§ **PROMPT**:
Copy out the items word for word, from the line containing "This screenshot has height=888, width=1024." through the line containing "will pyautogui.click(x=194, y=104).", including both of those lines.

§ **AVAILABLE DATA**:
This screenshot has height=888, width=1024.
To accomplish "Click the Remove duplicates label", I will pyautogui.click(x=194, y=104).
* * *
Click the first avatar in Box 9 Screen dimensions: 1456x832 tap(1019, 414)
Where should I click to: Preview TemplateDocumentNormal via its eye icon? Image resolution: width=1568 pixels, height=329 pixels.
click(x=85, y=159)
* * *
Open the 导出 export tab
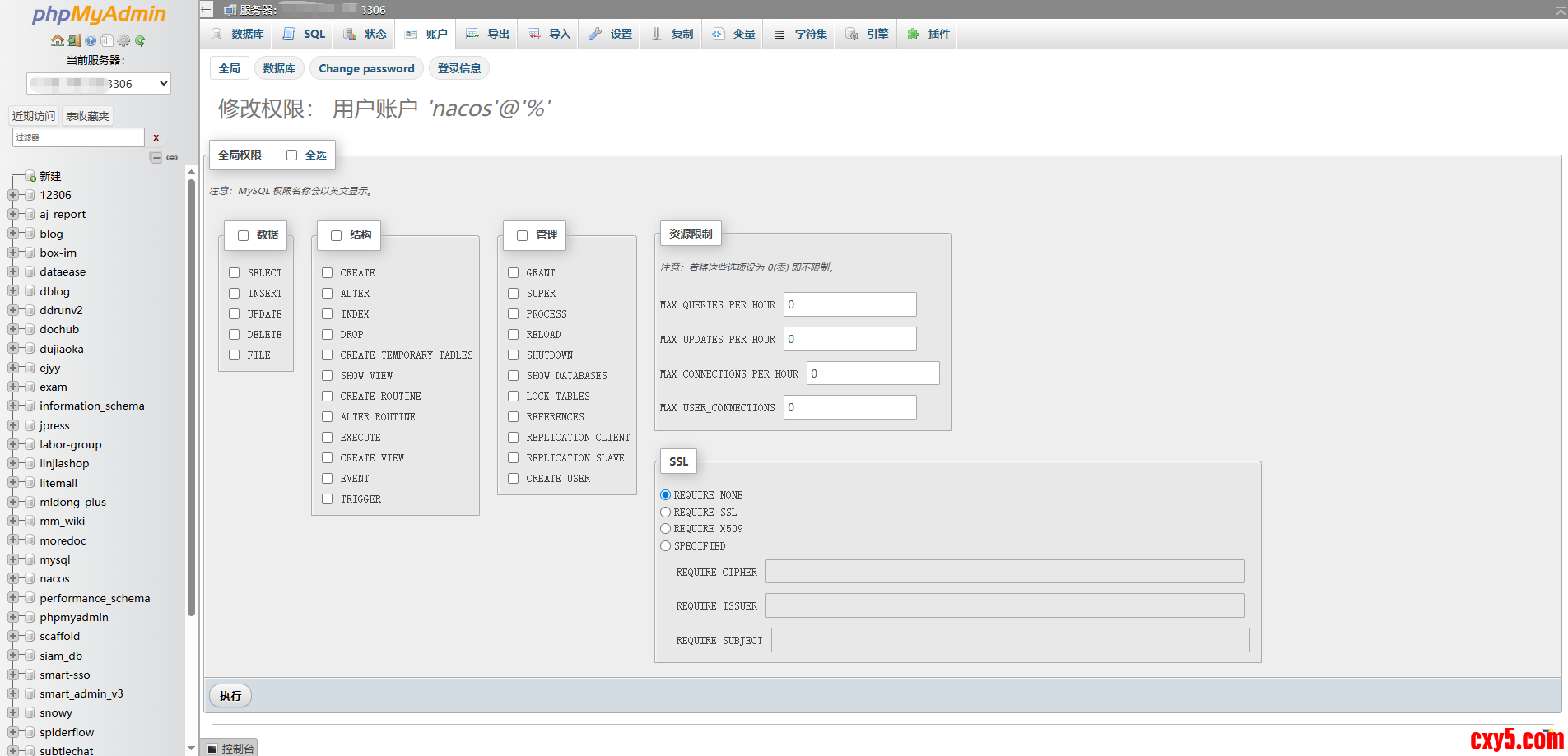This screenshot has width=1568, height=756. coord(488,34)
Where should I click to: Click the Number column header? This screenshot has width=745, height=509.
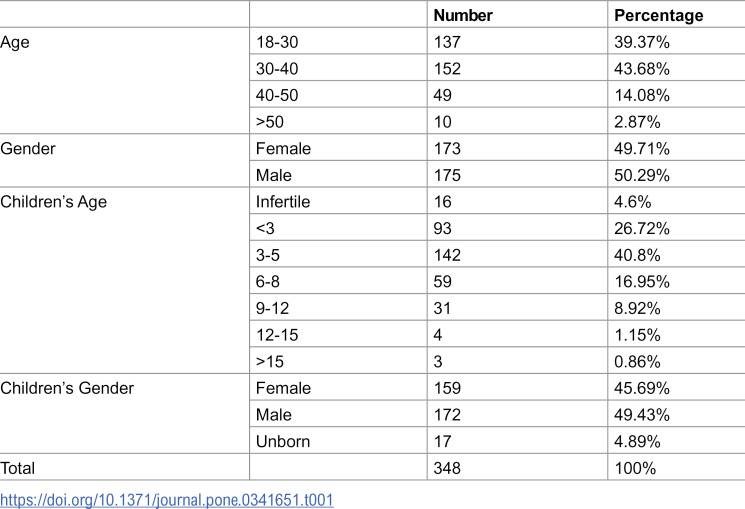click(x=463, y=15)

§ **EXERCISE SOLUTION**:
This screenshot has height=888, width=1024.
To accomplish "Click the Remove duplicates label", I will pyautogui.click(x=194, y=104).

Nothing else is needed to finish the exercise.